# Data Process Notebook
This notebook focuses on preparing and processing the **Personal Health** dataset.

## Table of Contents
1. [Introduction](#introduction)
2. [Imports](#imports)
3. [Data Collection](#data-collection)
4. [Data Cleaning](#data-cleaning)
5. [Feature Engineering](#feature-engineering)
6. [Saving Processed Data](#saving-data)
7. [Conclusion](#conclusion)


<a id='introduction'></a>
## 1. Introduction
We have a dataset with the following columns:
- **Days**: (e.g., Monday, Tuesday, etc.)
- **Weight(kg)**: Daily body weight in kilograms.
- **Step_count**: Number of steps taken.
- **Gym**: Indicates if a gym session occurred ("Yes" or blank).
- **Calorie(kcal)**: Total daily calorie intake.

Our **main research questions** revolve around:
- The relationship between calorie intake and weight changes.
- The impact of physical activity (steps, gym) on weight management.
- Interactions between calorie intake, step count, and gym visits.

Before advanced analysis, let's clean and prepare the data in this notebook.

<a id='imports'></a>
## 2. Imports
We import necessary libraries for data manipulation and basic checks.

In [None]:
import pandas as pd
import numpy as np

# (Optional) If you want to see more rows
pd.set_option('display.max_rows', 100)
pd.set_option('display.max_columns', 10)
print("Libraries imported.")

<a id='data-collection'></a>
## 3. Data Collection
Assuming you have your dataset saved in a CSV file named **`my_personal_health_data.csv`** (or similar), we load it here.

In [None]:
# Replace 'my_personal_health_data.csv' with your actual file name or path.
csv_file = 'my_personal_health_data.csv'

df = pd.read_csv(csv_file)
print("First 5 rows of the dataset:")
display(df.head())

print("Dataset shape:", df.shape)
print("\nColumn Names:", df.columns.tolist())

<a id='data-cleaning'></a>
## 4. Data Cleaning
Here, we will:
1. Ensure correct data types.
2. Check and handle missing values.
3. Address any obvious outliers (optional).

In [None]:
# 4.1 Data Types
print("\nData Types before conversions:")
display(df.dtypes)

# Convert numeric columns to float or int where appropriate
df['Weight(kg)'] = pd.to_numeric(df['Weight(kg)'], errors='coerce')
df['Step_count'] = pd.to_numeric(df['Step_count'], errors='coerce')
df['Calorie(kcal)'] = pd.to_numeric(df['Calorie(kcal)'], errors='coerce')

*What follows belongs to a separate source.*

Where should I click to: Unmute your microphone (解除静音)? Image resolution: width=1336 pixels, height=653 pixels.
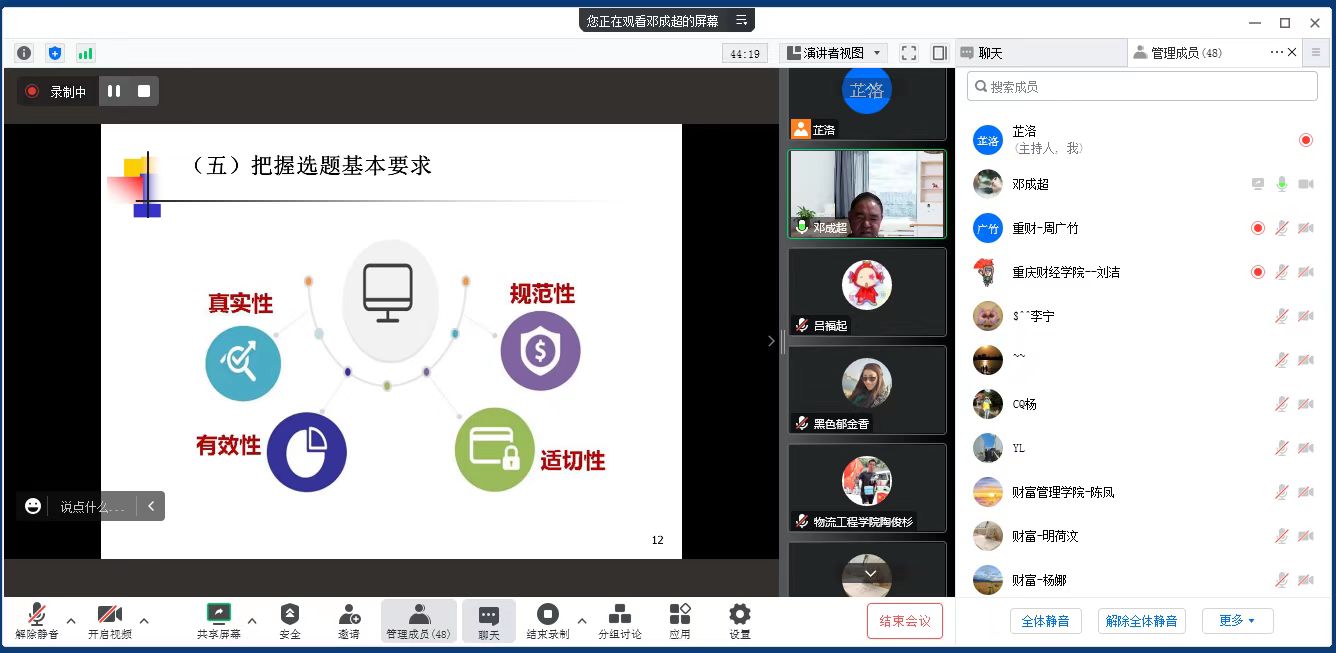click(x=37, y=615)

# If Gym is blank, replace with 'No'
df['Gym'] = df['Gym'].fillna('No')

# 4.2 Check Missing Values
missing_counts = df.isnull().sum()
print("\nMissing Values after type conversion:\n", missing_counts)

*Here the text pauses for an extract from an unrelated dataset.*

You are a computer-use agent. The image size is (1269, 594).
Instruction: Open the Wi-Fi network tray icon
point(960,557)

# Example: fill numeric missing with mean (if needed)
df['Weight(kg)'] = df['Weight(kg)'].fillna(df['Weight(kg)'].mean())
df['Step_count'] = df['Step_count'].fillna(df['Step_count'].mean())
df['Calorie(kcal)'] = df['Calorie(kcal)'].fillna(df['Calorie(kcal)'].mean())

# Re-check missing
print("\nMissing Values after filling:\n", df.isnull().sum())

# 4.3 (Optional) Outlier Detection
# A simple approach to remove or flag outliers could be IQR-based or domain-based.
# We won't remove them here unless we see extreme values.
print("\nStats Overview:")
display(df.describe())

print("Data cleaning complete.")

<a id='feature-engineering'></a>
## 5. Feature Engineering
We can create new columns to help with analysis, such as:
- **Gym_Bool**: Convert "Yes" to `True`, else `False`.
- **Day_Type**: Classify days as `Weekend` vs. `Weekday`.
- **Weight_Change**: Difference in weight from previous day.


In [None]:
# 5.1 Gym_Bool
df['Gym_Bool'] = df['Gym'].apply(lambda x: True if x == 'Yes' else False)

# 5.2 Day_Type (Weekend vs. Weekday)
weekend_days = ['Saturday','Sunday']
df['Day_Type'] = df['Days'].apply(lambda d: 'Weekend' if d in weekend_days else 'Weekday')

# 5.3 Weight_Change
df['Weight_Change'] = df['Weight(kg)'].diff().fillna(0)

# Check new columns
display(df.head(10))

<a id='saving-data'></a>
## 6. Saving Processed Data
After cleaning and feature engineering, we can save this final version of the dataset for further analysis.

In [None]:
# Save the processed dataset to a new CSV
processed_file = 'my_personal_health_data_processed.csv'
df.to_csv(processed_file, index=False)
print(f"Processed data saved as: {processed_file}")

<a id='conclusion'></a>
## 7. Conclusion
In this notebook:
1. We **loaded** the raw dataset.
2. We performed **data cleaning** (fixed missing values, standardized data types).
3. We created **new features** like `Gym_Bool`, `Day_Type`, and `Weight_Change`.
4. We **saved** the final processed data for further analysis (e.g., in `data_analysis.ipynb`).

This completes the data processing phase for our personal health project!